Kolowis Awithlaknannai (also known as fighting serpents) is a two-player strategy board game from the Zuni Native American Indians. It was described by Stewart Culin in his book Games of the North American Indians (1907), and may have been the first publication of the game. It was later described in R.C. Bell's book Board and Table Games from Many Civilizations (1969). R.C. Bell coined the term fighting serpents, but provides no explanation for it. Perhaps the black and white pieces are laid out in the beginning of the game in such a way that it looks like two serpents fighting.

The game is a relative of draughts and alquerque. Captures are done by jumping over pieces. The Spanish are thought to have brought the game of alquerque to America several centuries ago, and the game's development may have been influenced; however, there is no conclusive proof. Furthermore, the board is neither a square board or an alquerque board. The board's length far exceeds its width. To say the least, fighting serpents is a unique variant. The game is actually more related to alquerque than draughts, because pieces can move in any direction from the start of the game, and there is no back row or promotion to king. Moreover, the board is made up of linear patterns instead of squares.

== Goal ==
The goal of the game is to eliminate the other player's pieces. If that's not possible, then the player with the most pieces left in the game is the winner. Another way to win is to block the other player's movements. A player cannot pass their turn.

== Equipment ==
The board consist of three parallel horizontal lines (also called rows) joined together by several leaning (left and right) diagonal lines. A curve line also connects the ends of the board. There are 16 intersection points on the top and bottom row. There are 17 intersection points in the middle row. The intersection points are where the pieces can be played at.

Each player has 23 pieces. One plays the black pieces, and the other plays the white pieces. However, any two colors or distinguishable objects are appropriate.

== Rules and gameplay ==
1. Each player's 23 pieces are initially placed on all the intersection points of the row closest to him or her.
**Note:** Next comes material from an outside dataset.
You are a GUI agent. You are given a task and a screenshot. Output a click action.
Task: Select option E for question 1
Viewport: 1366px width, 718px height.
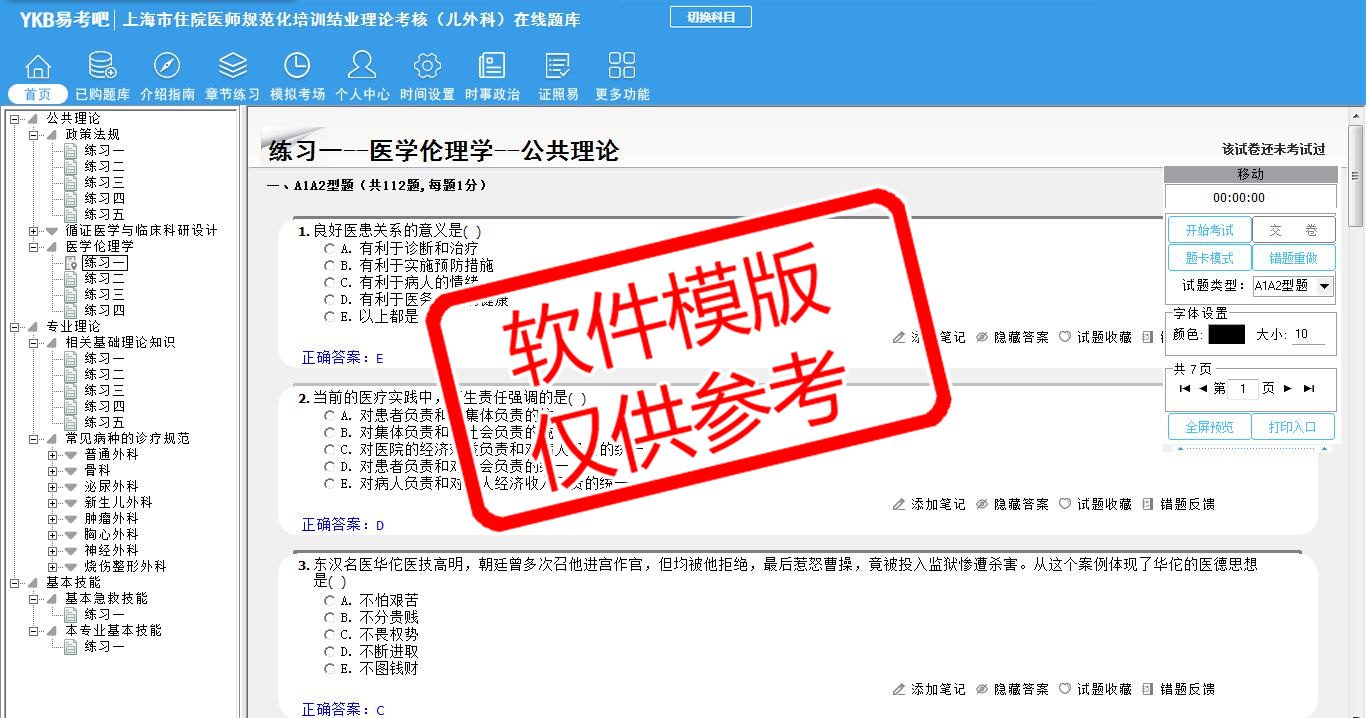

They are also placed on the right-half side of the middle row from the view of each player. Only the middle point, and the two points on the ends are empty at the beginning.
2. It is arbitrary which player starts first. The first player however must move their piece onto the middle point which will then be captured by the other player as captures are compulsory. For this reason, it is thought that the first player has a disadvantage.
3. There are two types of movements: non-capturing moves, and capturing moves. A piece can be moved one space (non-capturing move) per turn. The move must follow the pattern on the board. Or a piece can capture an enemy piece (capturing move). This move must also follow the pattern on the board also. Captures are similar to those in Draughts and Alquerque. A player's piece jumps over an adjacent enemy piece, and lands on a vacant spot beyond it. The jump need not be straight as long as it lands on a spot immediately beyond the enemy piece and follows the pattern on the board. Captured pieces are removed from the board. Captures are compulsory.
4. Multiple captures are allowed, however the player can decide how many captures to be made.